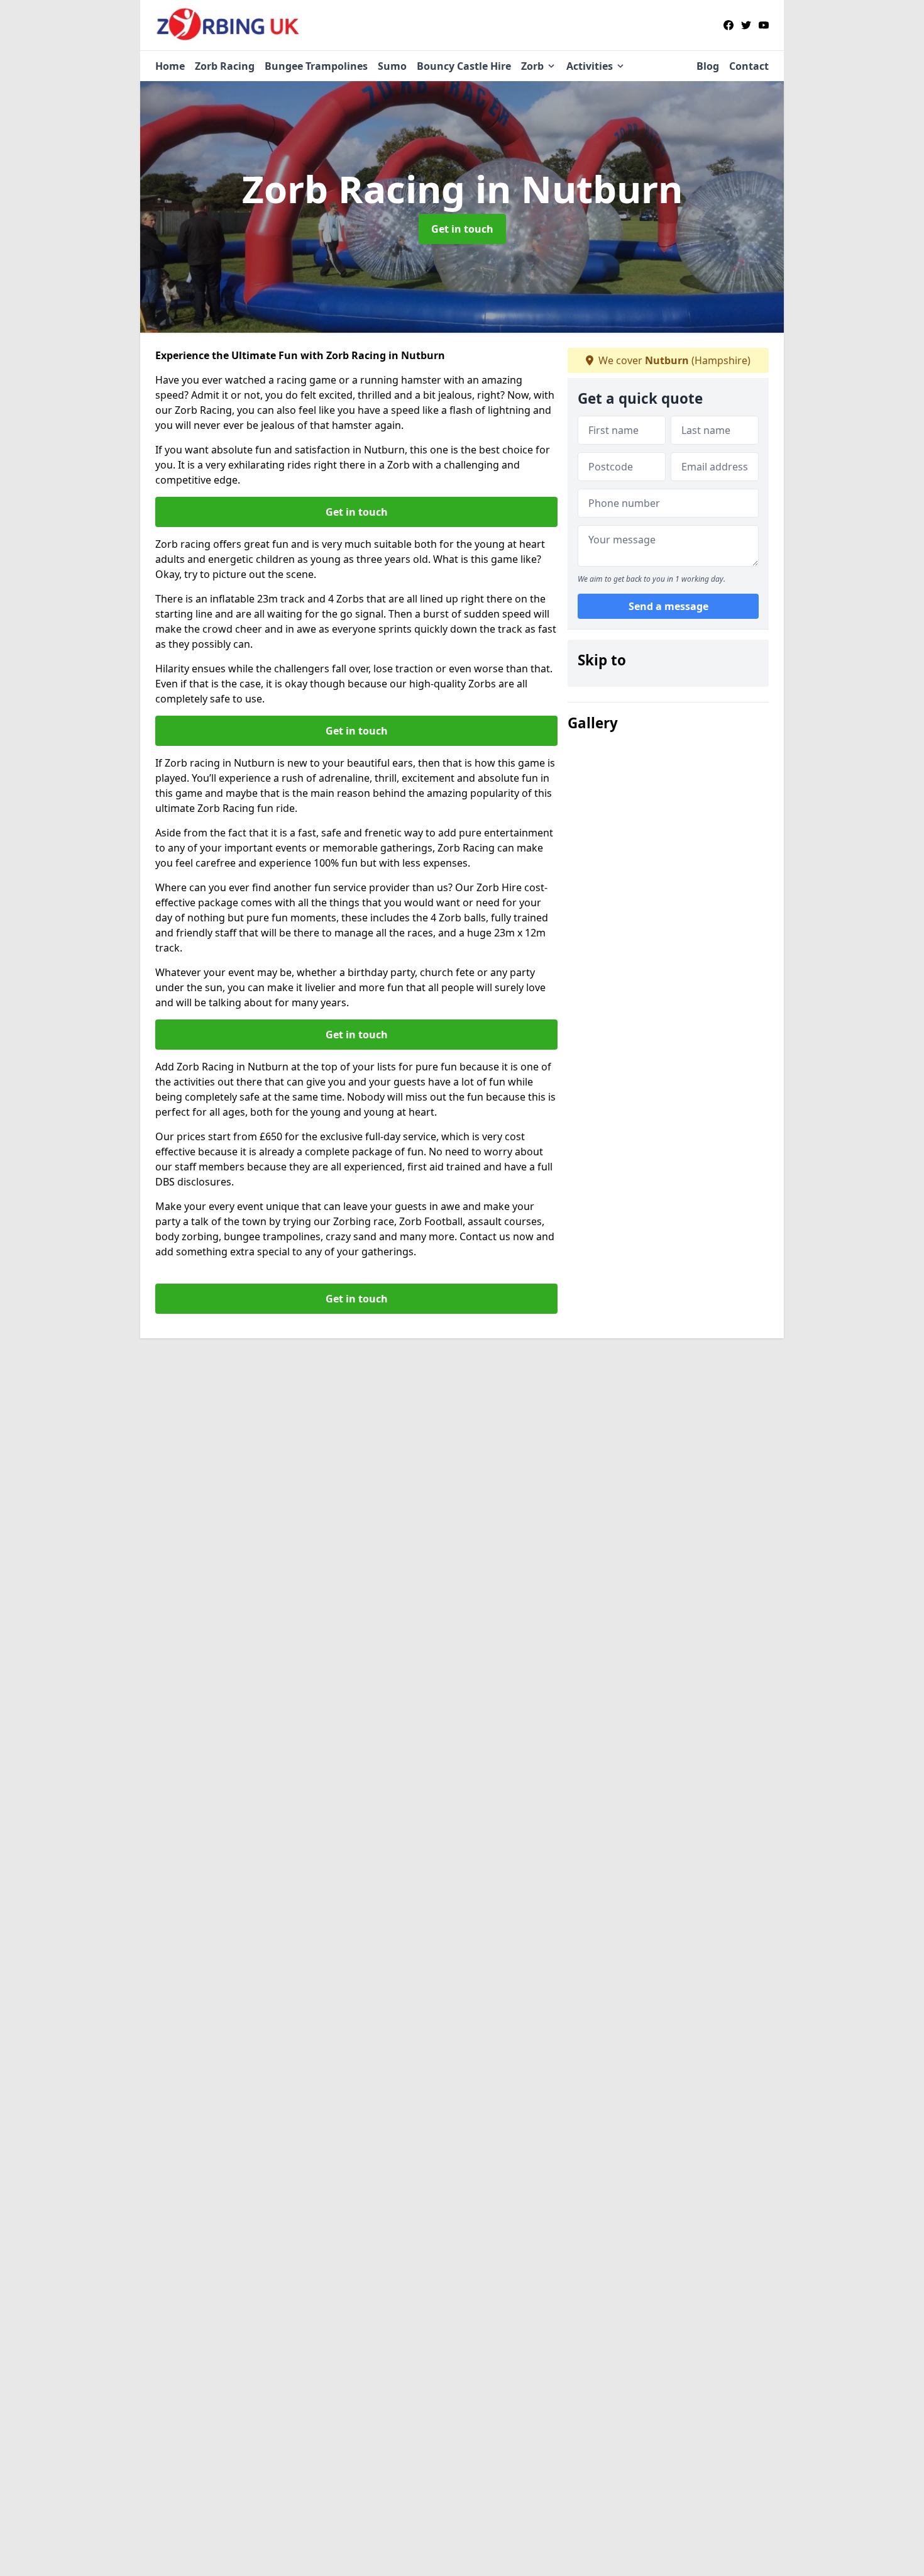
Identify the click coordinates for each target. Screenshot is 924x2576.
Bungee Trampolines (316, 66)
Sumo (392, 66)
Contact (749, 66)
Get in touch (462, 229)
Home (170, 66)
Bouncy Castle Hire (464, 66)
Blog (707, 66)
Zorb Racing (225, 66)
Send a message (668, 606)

> Exercise aim
Go through the listing above and retype each line exactly, apart from the pictures.

> Answer
Identify the click coordinates for each target. Screenshot is 924x2576.
Bungee Trampolines (316, 66)
Sumo (392, 66)
Contact (749, 66)
Get in touch (462, 229)
Home (170, 66)
Bouncy Castle Hire (464, 66)
Blog (707, 66)
Zorb Racing (225, 66)
Send a message (668, 606)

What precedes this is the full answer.